Saltanatları tartışmaya açılan bazı baroların CHP takviyeli
protestoları demokratik bir hak değil, densiz bir zorlamadır.
Konuşmaya uzak, uzlaşmaya mesafeli, müzakere ve görüşmeden bihaber
bu baroların ülkemizi huzursuzluk girdabına çekme gayretleri duvara
toslamıştır.
TBMM Adalet Komisyonu yaklaşık 4 gün süren ve 52 saati bulan toplantılarla mezkur kanun teklifini kabul etmiş, söz sırası Genel Kurul’a gelmiştir. Sahte demokrasi çağrısı yapanlar, demokrasi kültürünü en çok budayan, benim olsun da ne olursa olsun anlayışıyla dar ve kaymak bir kadro kurarak barolara çöreklenenlerdir.

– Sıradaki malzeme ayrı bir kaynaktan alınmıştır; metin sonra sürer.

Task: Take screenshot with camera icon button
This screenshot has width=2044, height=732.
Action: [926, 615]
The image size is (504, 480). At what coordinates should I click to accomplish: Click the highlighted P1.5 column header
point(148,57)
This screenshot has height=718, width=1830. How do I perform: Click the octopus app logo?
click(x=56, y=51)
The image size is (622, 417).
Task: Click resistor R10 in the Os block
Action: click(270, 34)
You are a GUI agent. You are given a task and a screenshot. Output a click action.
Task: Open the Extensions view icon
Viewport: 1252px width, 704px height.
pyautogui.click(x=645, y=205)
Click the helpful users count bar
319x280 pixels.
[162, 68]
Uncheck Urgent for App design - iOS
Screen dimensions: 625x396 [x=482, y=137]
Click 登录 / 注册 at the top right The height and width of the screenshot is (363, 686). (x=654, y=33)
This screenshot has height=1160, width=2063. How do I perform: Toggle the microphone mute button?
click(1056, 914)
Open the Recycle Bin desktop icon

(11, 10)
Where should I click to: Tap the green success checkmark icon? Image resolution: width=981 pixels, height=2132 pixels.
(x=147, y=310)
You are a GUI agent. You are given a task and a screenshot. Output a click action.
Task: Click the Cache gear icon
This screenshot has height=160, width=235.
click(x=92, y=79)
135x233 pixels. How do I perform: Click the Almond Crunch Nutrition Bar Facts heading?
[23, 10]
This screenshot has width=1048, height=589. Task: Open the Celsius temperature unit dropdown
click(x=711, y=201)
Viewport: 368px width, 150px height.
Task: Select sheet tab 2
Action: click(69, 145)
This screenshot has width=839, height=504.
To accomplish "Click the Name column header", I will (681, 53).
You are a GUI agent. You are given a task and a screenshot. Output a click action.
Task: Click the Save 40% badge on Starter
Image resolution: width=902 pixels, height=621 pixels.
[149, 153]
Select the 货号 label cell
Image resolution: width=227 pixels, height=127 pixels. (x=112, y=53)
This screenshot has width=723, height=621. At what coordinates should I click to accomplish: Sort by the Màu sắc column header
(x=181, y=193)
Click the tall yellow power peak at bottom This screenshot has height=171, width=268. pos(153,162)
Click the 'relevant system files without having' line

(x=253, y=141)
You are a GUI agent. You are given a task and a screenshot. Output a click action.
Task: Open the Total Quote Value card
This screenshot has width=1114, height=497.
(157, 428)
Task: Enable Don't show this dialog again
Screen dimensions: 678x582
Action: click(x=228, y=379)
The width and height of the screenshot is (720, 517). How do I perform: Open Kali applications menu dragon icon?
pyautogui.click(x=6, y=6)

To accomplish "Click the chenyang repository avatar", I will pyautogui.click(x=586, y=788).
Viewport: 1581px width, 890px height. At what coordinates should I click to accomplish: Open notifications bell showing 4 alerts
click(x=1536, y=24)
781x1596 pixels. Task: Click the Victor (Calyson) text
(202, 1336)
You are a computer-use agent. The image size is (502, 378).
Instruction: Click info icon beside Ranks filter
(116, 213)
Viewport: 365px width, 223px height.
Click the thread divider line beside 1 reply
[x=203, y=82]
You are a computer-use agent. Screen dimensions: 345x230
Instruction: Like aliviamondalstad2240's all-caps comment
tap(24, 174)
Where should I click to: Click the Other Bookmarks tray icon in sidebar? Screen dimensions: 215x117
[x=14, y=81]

"ÇOKLU BARO TEKLİFİYLE BAROLAR
DEMOKRATİKLEŞECEKTİR"
Görüşülen çoklu baro kanun teklifiyle barolar demokratikleşecek,
avukatlar özgürleşecek, savunma daha da güçlenecektir. Bazı
baroların mesleki dayanışma ve hak mücadelesinden ziyade CHP
kayığına binip siyasi muhalefete tevessül etmeleri savunma ruhuyla
ters düşen bir kırılmadır.
Dileğimiz baroların savunulduğu kadar Türkiye’nin hak ve çıkarlarının da savunulması, sahiplenilmesidir. Milli meselelere Fransız kalanların haktan, hukuktan, demokrasinden bahsetmesi yalnızca kandırmacadır. Milliyetçi Hareket Partisi Türkiye’nin ekonomik çıkarlarını, egemenlik kazanımlarını, bölgesel ve küresel zeminde gösterdiği haklı direnişi sonuna kadar destekleyip yanında olacaktır. Cumhur İttifakı’yla geleceğin kudret sahibi Türkiye’sinin çatısı örülecektir. Partimiz bu ahval ve şerait içinde 13. Olağan Büyük Kurultayı’na giden süreci başlatmıştır."